The Davao River Bridge, also known as the Ma-a Bridge is a six-lane road bridge in Davao City.

==Background==
The Davao River Bridge is a road bridge which has six lanes. It connects the barangays of Ma-a and Buhangin of Davao City. It is part of the Davao City Diversion Road. The bridge has a span of 140 m and approaches measuring 87.384 m.

SInce the 2010s renovation, the bridge has the daily capacity to 31,576 motorists.

==History==
===2015-2018 renovations===
A bridge widening project for the Davao River Bridge in 2015 to widen the bridge from having two lanes to six lanes. In the first year of the widening project, right-of-way and technical issues were encountered forcing the implementation of widening plans to be moved to the upstream portion of the bridge.
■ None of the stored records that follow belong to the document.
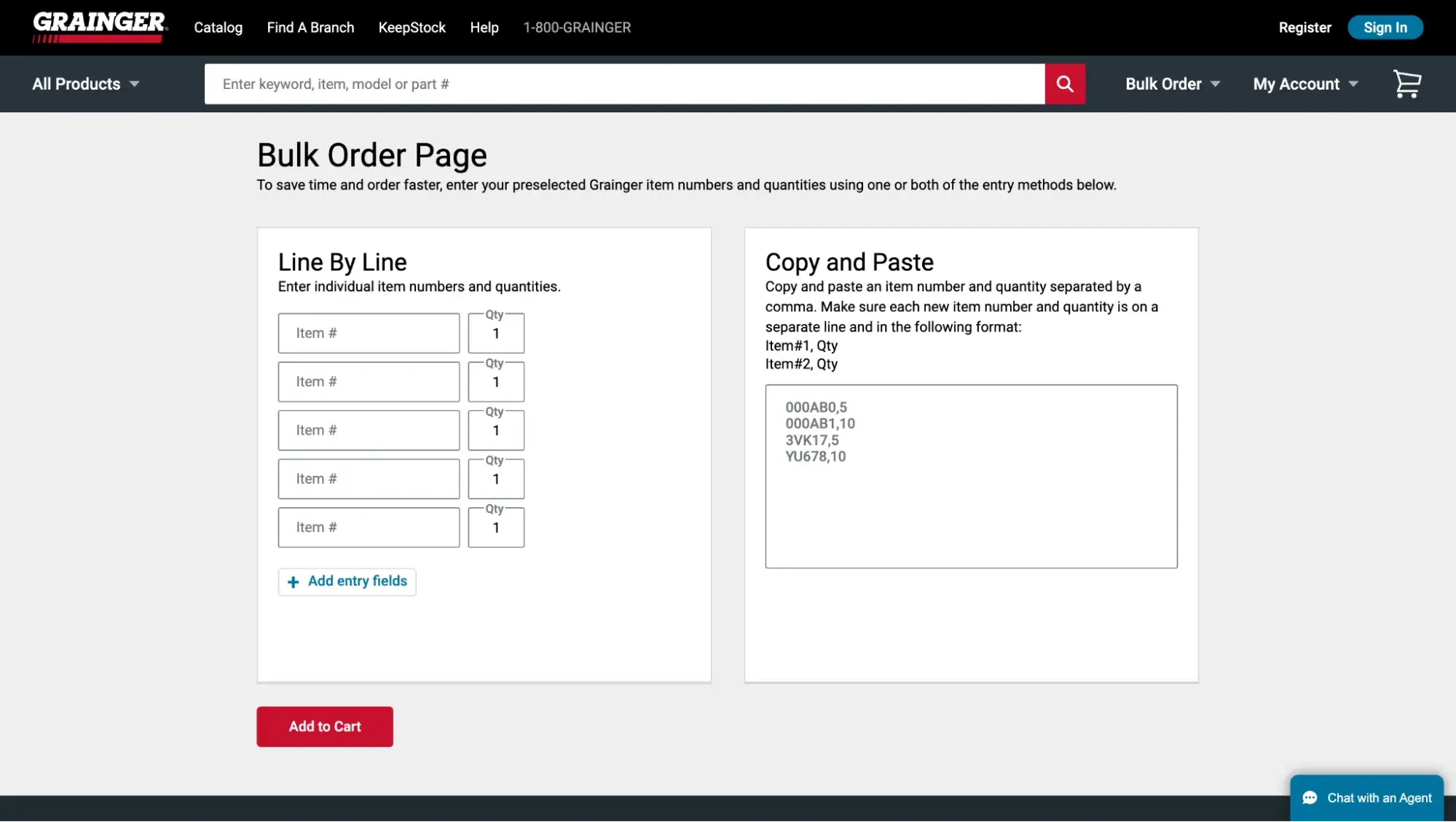Click the third row Qty field
This screenshot has height=822, width=1456.
(496, 431)
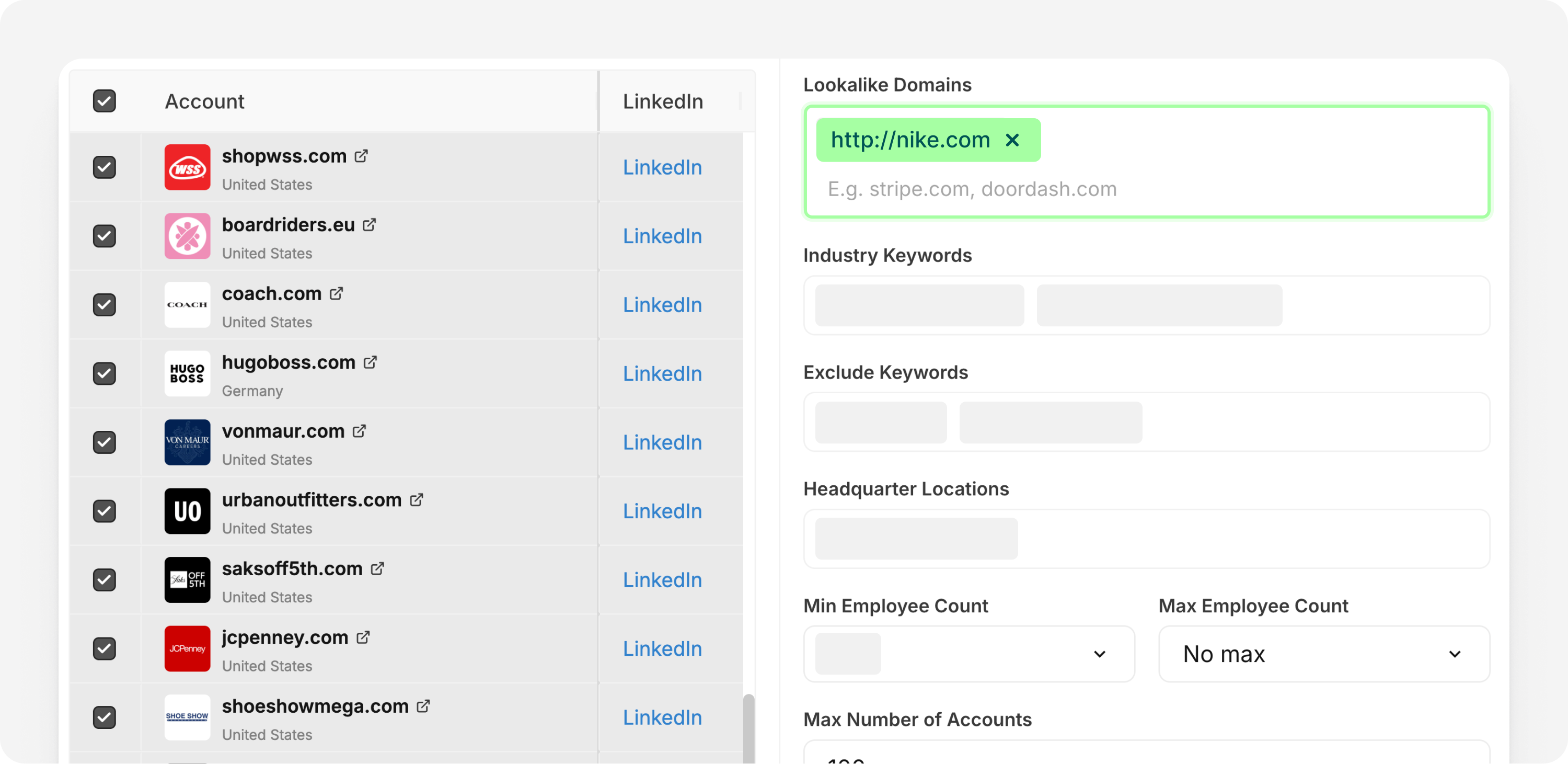The width and height of the screenshot is (1568, 764).
Task: Deselect the saksoff5th.com row checkbox
Action: coord(104,580)
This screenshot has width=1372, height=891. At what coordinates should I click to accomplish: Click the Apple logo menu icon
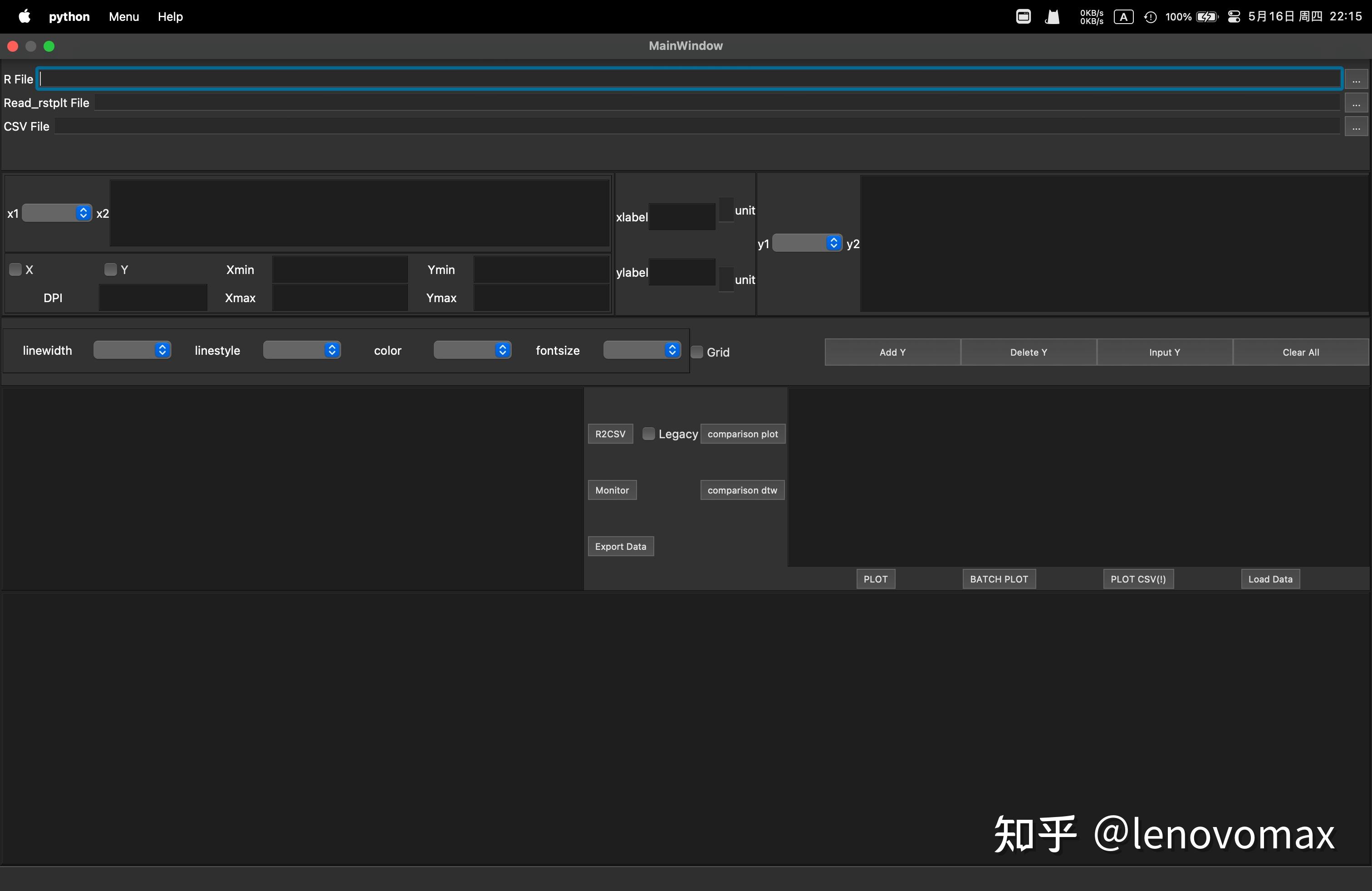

The widening at the upstream portion of the bridge completed in 2017 was conducted by Vicente T. Lao Construction.

For the second phase of the bridge widening project, a joint venture by Roma Construction and Development Corporation and Bislig Venture and Development Inc. conducted the widening of the bridge in its downstream portion from 2017 to 2018. The whole project was completed on April 18, 2018 and the bridge was inaugurated by Philippine President Rodrigo Duterte on May 24, 2018.

The abutments were also reinforced, reflectorized thermoplastic pavement markings were installed, sidewalks were added, and craneway steel component and asphalt overlay were included in the renovation works.